You do not just need English to work with computers, you also need to learn the special English ('jargon') which computers have made necessary! If you want to know about viruses, here is some essential vocabulary.

The Computer Virus Guide:

Black hat: A programmer who uses his skills to damage the internet.

VXer: a criminal who writes viruses - sometimes for fun, sometimes for profit.

Malware: Any program which is designed to harm your computer or its security.

Adware: A program that shows you advertisements (sometimes lots and lots of advertisements) while you are using the net. Many people think a website is showing all the advertisements, when it is the adware infecting their computer.

Ransomware: A type of malicious software which encrypts files on the computer until a sum of money is paid.

Trojan: A program which gets into your computer by hiding itself in another, innocent piece of software.

Worm: Malware which spreads from computer to computer in a network, often without the user doing anything, or even being logged in.

Owned: When a black hat's program is able to give him total control of someone else's machine.

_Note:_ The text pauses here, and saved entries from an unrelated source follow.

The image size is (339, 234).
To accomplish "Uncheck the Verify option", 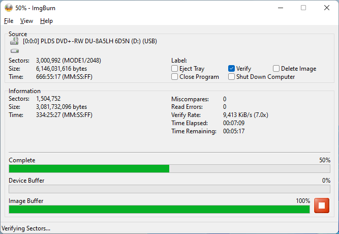I will point(232,69).
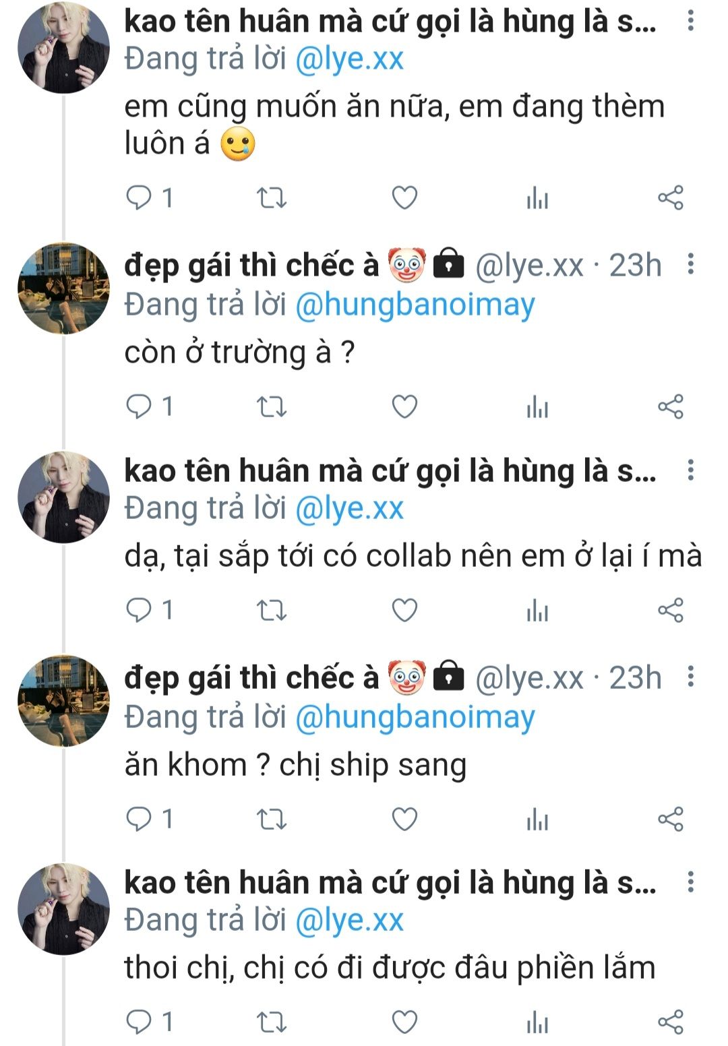Reply to the "em cũng muốn ăn nữa" tweet
728x1046 pixels.
tap(140, 198)
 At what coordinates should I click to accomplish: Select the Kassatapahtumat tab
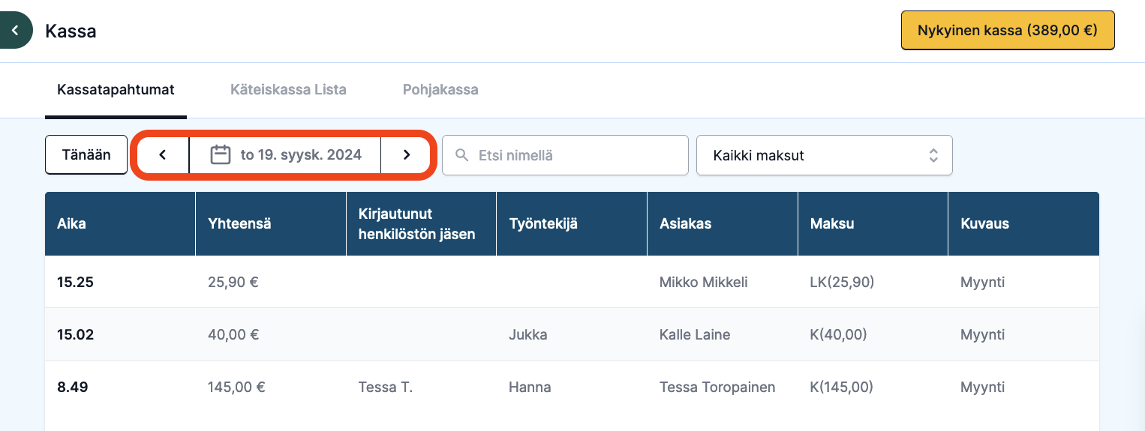point(116,90)
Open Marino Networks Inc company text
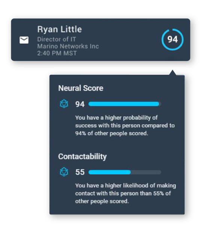Image resolution: width=201 pixels, height=233 pixels. [68, 46]

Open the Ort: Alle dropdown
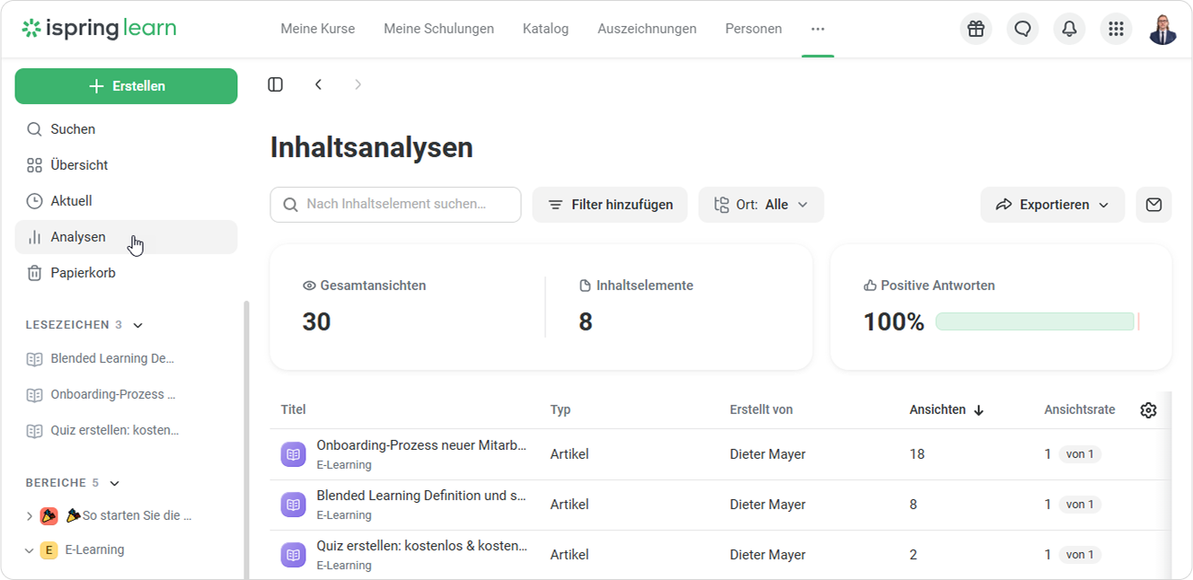pyautogui.click(x=761, y=205)
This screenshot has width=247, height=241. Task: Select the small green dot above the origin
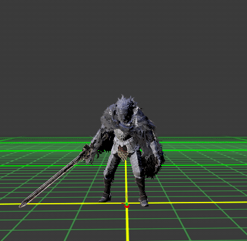127,204
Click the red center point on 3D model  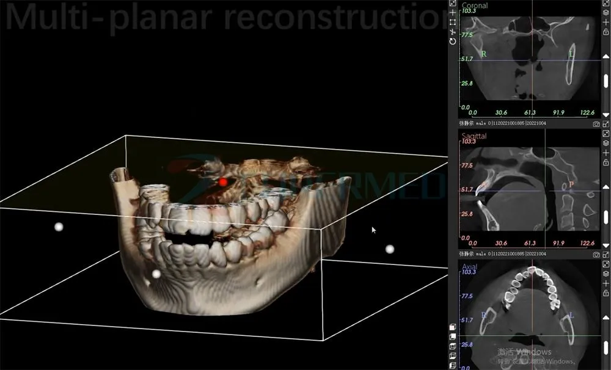[223, 182]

Phoning home: When a virus or spyware had successfully entered a computer, it can signal the VXer that he can start his egg-drop.

Egg-drop: When a trojan has allowed a VXer into a computer, he must then download ('do an egg-drop') onto that computer all the files he needs to use to own it.

Signature: A piece of code that an anti-virus program can use to identify a virus.

Exploit: The method that a particular virus uses to infect a computer.

In the wild: Some computer vilnerabilities are discovered by researchers before they can do any damage. A computer virus that is on worling computers and causing harm is said to be 'in the wild'.

Payload: A virus has three parts - the part that gets it into a computer's operating system, a part that it uses to spread further, and the payload - what it actually does to the computer it has infected.

Spoofing: Email viruses do not want to be traced back to the machine that they came from, so they pretend to be sent from another computer.

Social engineering: Persuading a user to run an infected file. This is sometimes done by emails which pretend to be jokes, pornography or 'important notices'.

Zero Day Virus: When a virus is first detected when it is already 'in the wild' and infecting computers.